Lu Zuckerman is offline  
Old 3rd Aug 2003, 00:30
  #119 (permalink)  
 
Join Date: Jun 2003
Location: USA
Posts: 288
Likes: 0
Received 0 Likes on 0 Posts
As I said, being a helicopter pilot is not for everybody. Some, like that grand old man Lu for instance, opt for a quieter, more sedate occupation.
Rich Lee is offline  
Old 3rd Aug 2003, 11:52
  #120 (permalink)  
 
Join Date: Oct 2002
Location: US...for now.
Posts: 396
Likes: 0
Received 1 Like on 1 Post
I think that many helicopter pilots assume that any other job in any other field must necessarily be sheer torture. So they cling to flying for a living as a lifeline. And no matter how bad it is, it's still "better than working for a living."

I feel sorry for those who have no other apparent talent, drive or desire - for those who derive no other pleasure in life than from flying helicopters. Sad when you think about it. How empty and shallow their existence must be if their happiness is tied to the operation of one cantankerous machine. How miserable they must be when they're out of the cockpit, out of their element. How enjoyable it must be for others to be around them...not! Ironically, some wear this personality "quirk" as a badge of honour.
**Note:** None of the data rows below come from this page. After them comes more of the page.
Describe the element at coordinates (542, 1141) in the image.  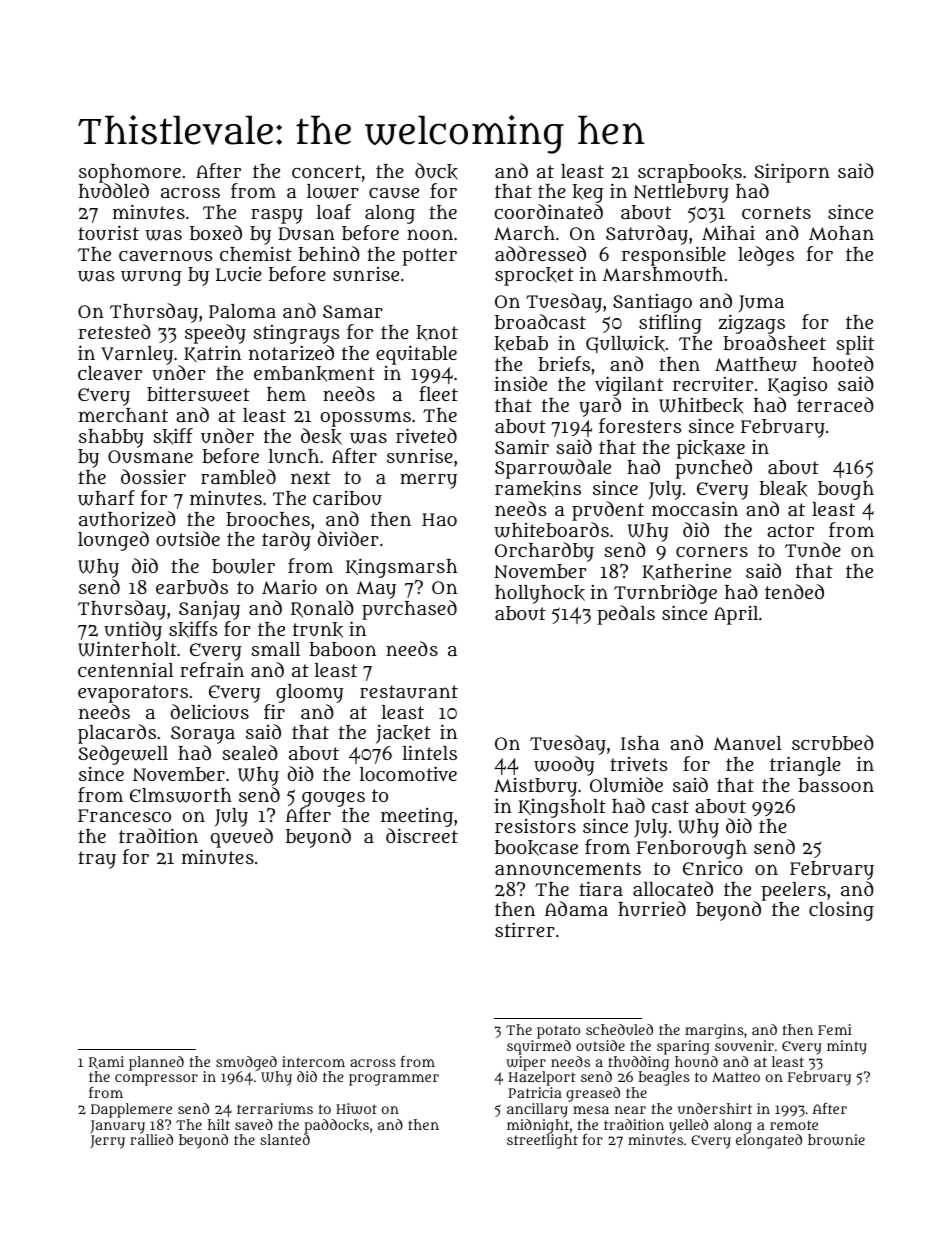
I see `streetlight` at that location.
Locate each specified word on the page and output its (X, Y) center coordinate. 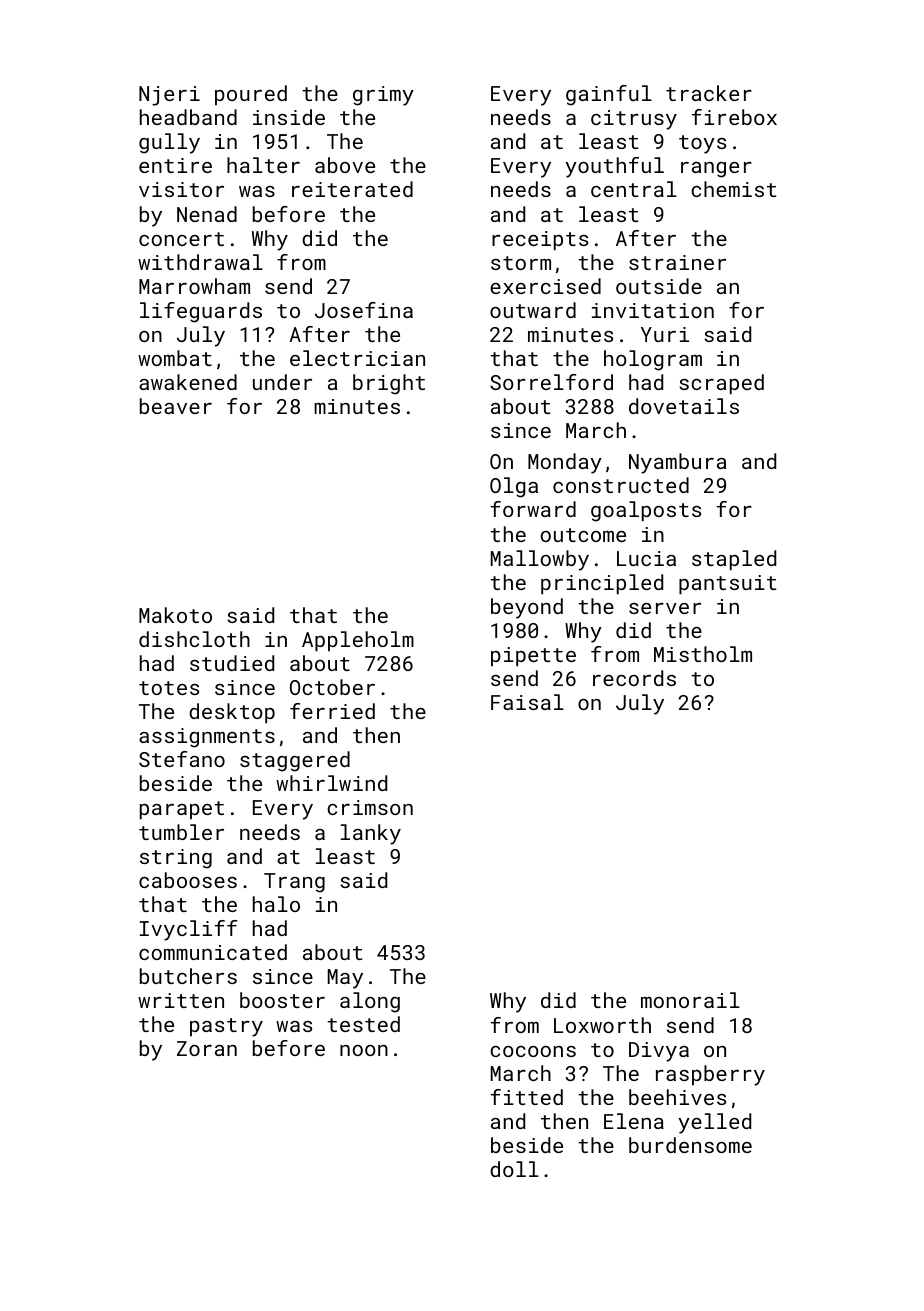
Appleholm (358, 641)
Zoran (207, 1048)
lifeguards (201, 312)
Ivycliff (188, 930)
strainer (677, 262)
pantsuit (727, 584)
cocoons (533, 1051)
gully (169, 143)
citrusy (634, 120)
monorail (690, 1000)
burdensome (690, 1145)
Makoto (175, 615)
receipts (540, 240)
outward (533, 310)
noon (364, 1050)
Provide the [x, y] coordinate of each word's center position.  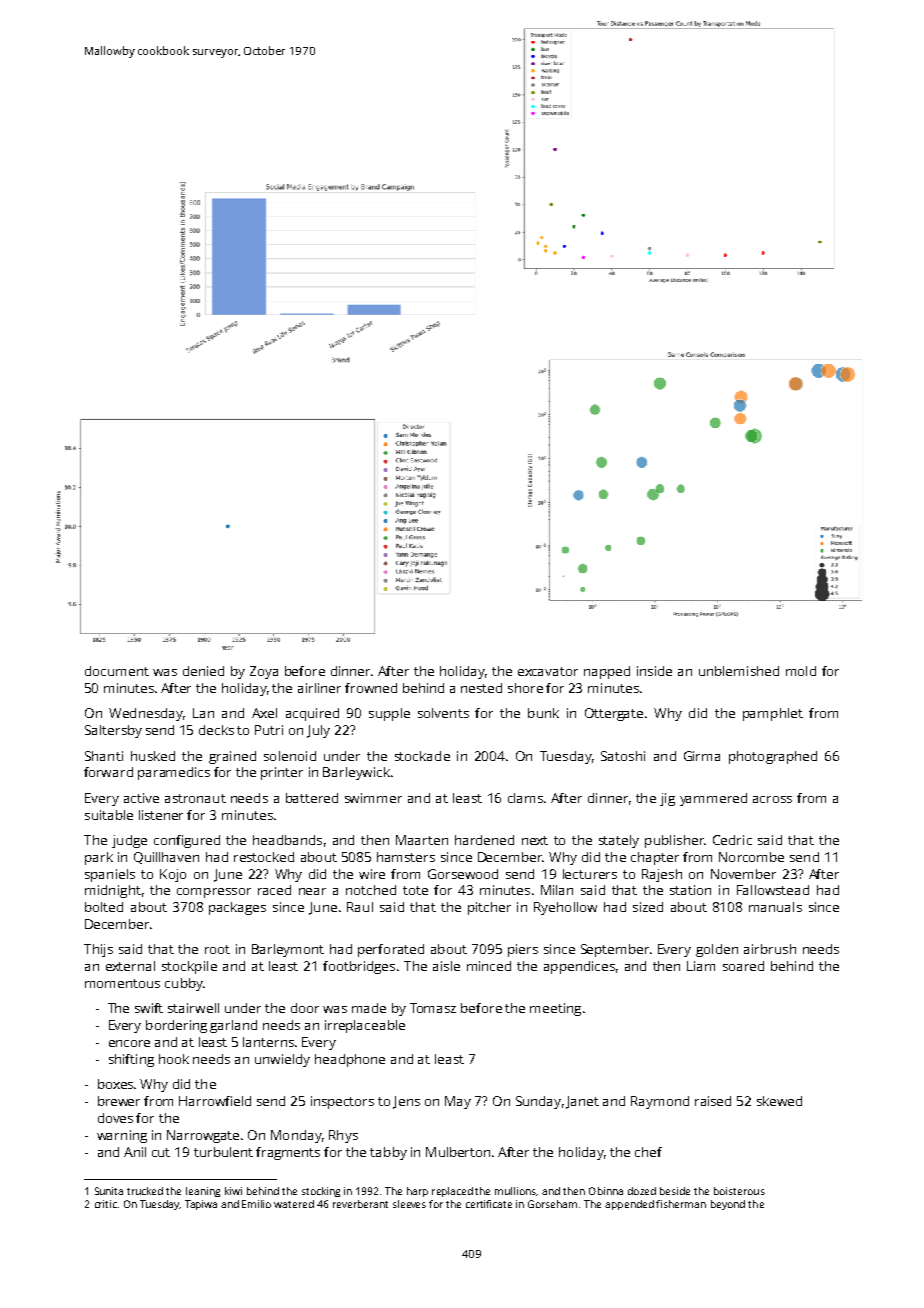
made [369, 1008]
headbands [287, 840]
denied [203, 671]
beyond [728, 1205]
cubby [184, 984]
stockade [422, 756]
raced [274, 890]
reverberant [360, 1204]
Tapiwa [201, 1205]
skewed [779, 1101]
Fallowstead [773, 890]
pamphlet [773, 714]
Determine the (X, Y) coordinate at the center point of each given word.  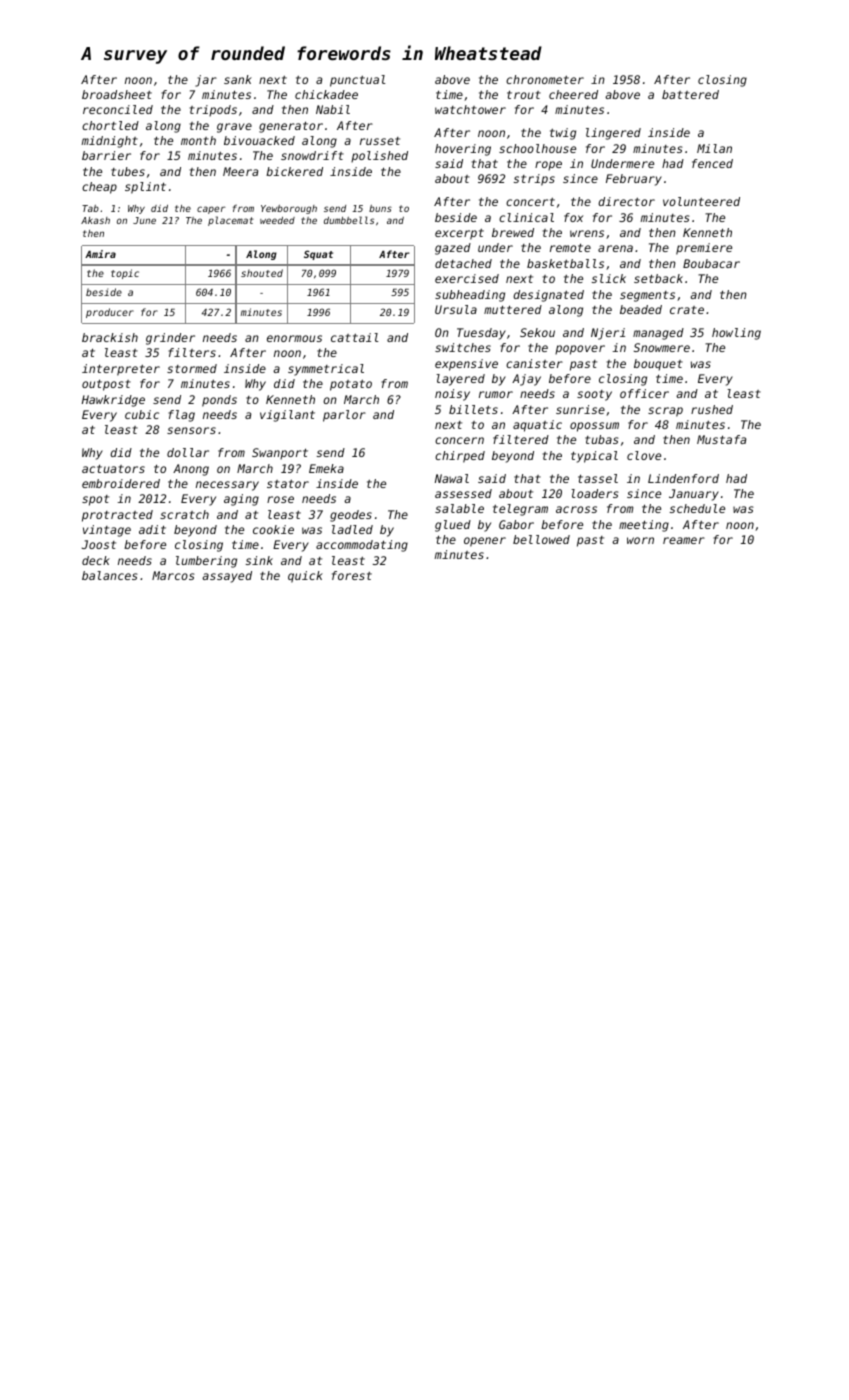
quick (305, 577)
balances (109, 575)
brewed (513, 232)
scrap (665, 412)
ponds (219, 401)
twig (563, 134)
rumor (496, 394)
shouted (262, 273)
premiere (704, 249)
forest (352, 575)
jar (206, 81)
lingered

Yes, flying is great, wonderful, exquisite and all that. Yes yes, we love it more than life itself. Funny though, the rest of my family and nearly all of my friends lead perfectly happy, rewarding, fulfilled, content lives and...can you believe it?! they're not pilots! So ask yourself what you would do if you lost your medical tomorrow. Would you fall into a deep depression? Would it be the end of the world? Or would you pick yourself up, dust yourself off and go out there to find what ELSE life has to offer?